Aktuell ziehen Banken dafür ESG-Scores auf der Basis von Durchschnittswerten für jeden Wirtschaftsbereich heran. Die Landwirtschaft wird mit diesen Scoring-Modellen oft mit einem überdurchschnittlich hohen ESG-Risiko eingestuft. Bei erhöhten ESG-Risiken haben Banken auch oft schon bei kleineren Unternehmen ein Interesse, herauszufinden, inwieweit die individuellen Risiken dieses Unternehmens von den Risiken seiner Branche abweichen. Eine Abweichung kann zum Beispiel durch ein nachhaltigeres Geschäftsmodell oder durch Maßnahmen zur Mitigation der Risiken entstehen.

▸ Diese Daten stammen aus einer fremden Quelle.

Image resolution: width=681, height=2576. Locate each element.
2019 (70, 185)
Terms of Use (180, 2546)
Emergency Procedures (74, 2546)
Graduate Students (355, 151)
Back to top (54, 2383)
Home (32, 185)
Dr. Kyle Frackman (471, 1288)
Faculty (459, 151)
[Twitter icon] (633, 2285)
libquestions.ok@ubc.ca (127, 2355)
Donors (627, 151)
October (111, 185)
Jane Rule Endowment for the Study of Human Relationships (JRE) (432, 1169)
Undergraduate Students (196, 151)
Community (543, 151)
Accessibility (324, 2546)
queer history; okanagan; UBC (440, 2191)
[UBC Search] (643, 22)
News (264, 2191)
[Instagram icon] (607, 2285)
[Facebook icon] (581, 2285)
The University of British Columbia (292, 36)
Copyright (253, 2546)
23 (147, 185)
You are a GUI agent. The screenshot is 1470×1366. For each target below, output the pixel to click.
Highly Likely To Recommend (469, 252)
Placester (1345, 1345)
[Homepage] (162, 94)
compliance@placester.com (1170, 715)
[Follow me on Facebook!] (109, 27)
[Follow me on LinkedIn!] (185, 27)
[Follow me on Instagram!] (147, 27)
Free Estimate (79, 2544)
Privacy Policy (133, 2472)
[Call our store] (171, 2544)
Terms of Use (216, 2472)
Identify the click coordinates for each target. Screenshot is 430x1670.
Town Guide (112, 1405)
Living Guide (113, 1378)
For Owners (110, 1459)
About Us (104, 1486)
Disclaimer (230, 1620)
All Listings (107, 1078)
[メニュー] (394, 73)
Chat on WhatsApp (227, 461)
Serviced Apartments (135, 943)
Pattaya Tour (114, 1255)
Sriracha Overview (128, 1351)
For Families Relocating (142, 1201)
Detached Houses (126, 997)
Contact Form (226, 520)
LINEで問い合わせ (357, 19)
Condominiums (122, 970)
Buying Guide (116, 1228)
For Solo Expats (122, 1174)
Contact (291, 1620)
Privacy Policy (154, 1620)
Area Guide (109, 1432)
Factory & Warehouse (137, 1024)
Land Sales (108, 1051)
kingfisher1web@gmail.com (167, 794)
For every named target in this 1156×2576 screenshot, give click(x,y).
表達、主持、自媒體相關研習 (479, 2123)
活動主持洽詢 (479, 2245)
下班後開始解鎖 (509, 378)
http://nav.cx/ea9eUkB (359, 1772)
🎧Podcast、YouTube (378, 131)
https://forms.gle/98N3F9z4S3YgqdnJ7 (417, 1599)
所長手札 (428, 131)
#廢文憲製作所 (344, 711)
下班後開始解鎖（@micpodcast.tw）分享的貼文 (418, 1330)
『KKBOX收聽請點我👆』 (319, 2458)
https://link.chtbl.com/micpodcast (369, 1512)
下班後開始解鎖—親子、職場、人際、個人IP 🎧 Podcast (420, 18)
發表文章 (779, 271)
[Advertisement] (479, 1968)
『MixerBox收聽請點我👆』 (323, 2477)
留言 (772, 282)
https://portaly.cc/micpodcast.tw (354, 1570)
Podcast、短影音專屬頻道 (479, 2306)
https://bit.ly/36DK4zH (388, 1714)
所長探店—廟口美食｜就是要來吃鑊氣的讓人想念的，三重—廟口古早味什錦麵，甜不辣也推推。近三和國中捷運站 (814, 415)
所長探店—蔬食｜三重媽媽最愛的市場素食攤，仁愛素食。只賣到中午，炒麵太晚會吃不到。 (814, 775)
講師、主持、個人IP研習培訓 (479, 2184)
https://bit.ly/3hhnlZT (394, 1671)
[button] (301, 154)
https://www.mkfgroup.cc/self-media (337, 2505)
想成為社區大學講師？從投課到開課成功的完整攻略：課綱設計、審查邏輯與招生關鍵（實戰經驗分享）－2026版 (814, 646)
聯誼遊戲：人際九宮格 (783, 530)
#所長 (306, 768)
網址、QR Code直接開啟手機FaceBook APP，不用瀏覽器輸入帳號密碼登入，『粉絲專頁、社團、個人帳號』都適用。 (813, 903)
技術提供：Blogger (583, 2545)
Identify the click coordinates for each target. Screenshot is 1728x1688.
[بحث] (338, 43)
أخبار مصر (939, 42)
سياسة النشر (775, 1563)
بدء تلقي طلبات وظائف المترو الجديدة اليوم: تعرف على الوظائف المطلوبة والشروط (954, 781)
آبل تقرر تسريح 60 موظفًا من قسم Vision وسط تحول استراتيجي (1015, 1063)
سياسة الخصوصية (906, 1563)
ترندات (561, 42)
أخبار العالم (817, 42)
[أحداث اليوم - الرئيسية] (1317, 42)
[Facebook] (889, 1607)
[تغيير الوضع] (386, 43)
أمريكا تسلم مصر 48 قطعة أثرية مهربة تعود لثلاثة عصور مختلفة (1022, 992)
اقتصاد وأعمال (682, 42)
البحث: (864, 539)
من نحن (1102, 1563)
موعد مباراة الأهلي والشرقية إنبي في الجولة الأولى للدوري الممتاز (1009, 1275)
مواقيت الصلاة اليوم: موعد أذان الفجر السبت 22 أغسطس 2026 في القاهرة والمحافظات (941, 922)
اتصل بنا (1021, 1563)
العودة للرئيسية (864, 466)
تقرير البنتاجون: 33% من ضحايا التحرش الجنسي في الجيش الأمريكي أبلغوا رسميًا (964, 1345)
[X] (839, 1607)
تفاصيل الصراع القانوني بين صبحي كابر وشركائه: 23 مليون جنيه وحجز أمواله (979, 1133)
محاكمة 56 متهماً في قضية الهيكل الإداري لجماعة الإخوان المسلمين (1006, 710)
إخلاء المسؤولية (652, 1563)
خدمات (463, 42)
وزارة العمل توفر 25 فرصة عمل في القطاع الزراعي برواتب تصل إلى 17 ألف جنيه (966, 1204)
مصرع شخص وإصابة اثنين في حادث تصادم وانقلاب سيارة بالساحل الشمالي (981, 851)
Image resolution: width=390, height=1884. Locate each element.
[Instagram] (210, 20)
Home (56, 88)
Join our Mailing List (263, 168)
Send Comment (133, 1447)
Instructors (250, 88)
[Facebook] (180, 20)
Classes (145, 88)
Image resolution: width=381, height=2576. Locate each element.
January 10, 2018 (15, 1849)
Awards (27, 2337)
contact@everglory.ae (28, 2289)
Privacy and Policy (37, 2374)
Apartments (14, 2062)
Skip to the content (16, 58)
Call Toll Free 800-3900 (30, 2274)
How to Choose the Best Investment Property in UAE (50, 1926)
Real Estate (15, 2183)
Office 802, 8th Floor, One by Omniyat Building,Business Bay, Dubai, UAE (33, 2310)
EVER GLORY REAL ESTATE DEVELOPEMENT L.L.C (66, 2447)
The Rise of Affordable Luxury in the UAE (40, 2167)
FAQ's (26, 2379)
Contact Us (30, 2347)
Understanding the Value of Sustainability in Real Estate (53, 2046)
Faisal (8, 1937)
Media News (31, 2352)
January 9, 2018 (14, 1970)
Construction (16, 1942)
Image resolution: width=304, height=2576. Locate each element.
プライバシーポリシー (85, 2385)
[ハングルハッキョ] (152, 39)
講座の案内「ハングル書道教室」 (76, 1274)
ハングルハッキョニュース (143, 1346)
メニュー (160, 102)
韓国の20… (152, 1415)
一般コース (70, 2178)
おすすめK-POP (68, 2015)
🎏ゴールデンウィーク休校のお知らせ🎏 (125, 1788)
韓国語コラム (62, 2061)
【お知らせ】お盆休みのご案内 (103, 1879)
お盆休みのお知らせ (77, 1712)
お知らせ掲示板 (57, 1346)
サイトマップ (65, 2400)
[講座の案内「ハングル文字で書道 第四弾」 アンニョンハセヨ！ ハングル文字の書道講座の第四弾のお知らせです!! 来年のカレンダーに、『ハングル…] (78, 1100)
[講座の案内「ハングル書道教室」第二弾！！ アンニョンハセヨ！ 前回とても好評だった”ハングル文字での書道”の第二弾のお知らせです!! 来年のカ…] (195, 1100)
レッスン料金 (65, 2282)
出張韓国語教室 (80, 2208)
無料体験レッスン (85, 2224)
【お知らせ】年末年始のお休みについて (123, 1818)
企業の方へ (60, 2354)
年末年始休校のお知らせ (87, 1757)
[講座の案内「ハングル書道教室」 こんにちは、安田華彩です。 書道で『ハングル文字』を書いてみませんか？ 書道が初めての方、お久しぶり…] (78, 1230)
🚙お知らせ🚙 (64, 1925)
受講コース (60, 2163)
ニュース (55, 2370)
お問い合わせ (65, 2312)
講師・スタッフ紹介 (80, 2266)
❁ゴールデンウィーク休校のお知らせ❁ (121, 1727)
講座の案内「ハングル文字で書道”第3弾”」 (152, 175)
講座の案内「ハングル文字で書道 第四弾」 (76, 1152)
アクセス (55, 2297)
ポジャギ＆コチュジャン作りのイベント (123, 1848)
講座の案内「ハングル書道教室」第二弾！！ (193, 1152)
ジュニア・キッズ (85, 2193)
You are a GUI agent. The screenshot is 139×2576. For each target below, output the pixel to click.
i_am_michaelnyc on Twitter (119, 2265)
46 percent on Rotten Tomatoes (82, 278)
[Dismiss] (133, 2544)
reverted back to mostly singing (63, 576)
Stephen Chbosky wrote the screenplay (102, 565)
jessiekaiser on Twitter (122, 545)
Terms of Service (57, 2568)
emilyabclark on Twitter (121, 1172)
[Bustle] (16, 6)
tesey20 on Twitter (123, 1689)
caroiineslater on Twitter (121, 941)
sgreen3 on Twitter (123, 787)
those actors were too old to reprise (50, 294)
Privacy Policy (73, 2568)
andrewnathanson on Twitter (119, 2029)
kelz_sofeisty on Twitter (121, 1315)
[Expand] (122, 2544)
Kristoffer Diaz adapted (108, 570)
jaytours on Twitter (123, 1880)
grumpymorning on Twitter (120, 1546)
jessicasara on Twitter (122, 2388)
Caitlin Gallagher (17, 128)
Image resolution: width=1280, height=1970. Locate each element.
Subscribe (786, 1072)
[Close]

Besonderheiten der Landwirtschaft
Die Treibhausgasemissionen aus der Landwirtschaft setzen sich anders zusammen, als beispielsweise im produzierenden Gewerbe. Der Großteil der Emissionen ist biochemisch bedingt und nur bedingt steuerbar. Für die Landwirtschaft fehlt u.a. deshalb nach wie vor ein einheitlicher Standard zur Einordnung, welche Geschäftsmodelle als nachhaltig einzuordnen sind. Das erschwert den Agrarkundenberaterinnen und -beratern eine systematische Bewertung der Risiken der landwirtschaftlichen Betriebe.
Lösung: Das Fachkonzept
Wir haben zusammen mit den Spitzenverbände der Land- und Agrarwirtschaft ein Fachkonzept mit Fragen entwickelt, das helfen soll, die landwirtschaftlichen Betriebe hinsichtlich ihrer ESG-Risiken genauer zu beleuchten. Die Anwendung des Fachkonzepts ist komplett freiwillig und steht in keinem Zusammenhang zu unseren Förderkrediten. ES soll eine Unterstützung für unsere Geschäftspartner darstellen.
Kern des Fachkonzeptes ist ein Fragebogen. Mit sieben betriebsüber-greifenden Fragestellungen und drei zusätzlichen Fragen speziell zur Tierhaltung ist er für alle landwirtschaftlichen Betriebsarten anwendbar. Das System ist einfach und praktikabel gestaltet. Es sind keine komplexen Angaben durch die Landwirtinnen und Landwirte erforderlich.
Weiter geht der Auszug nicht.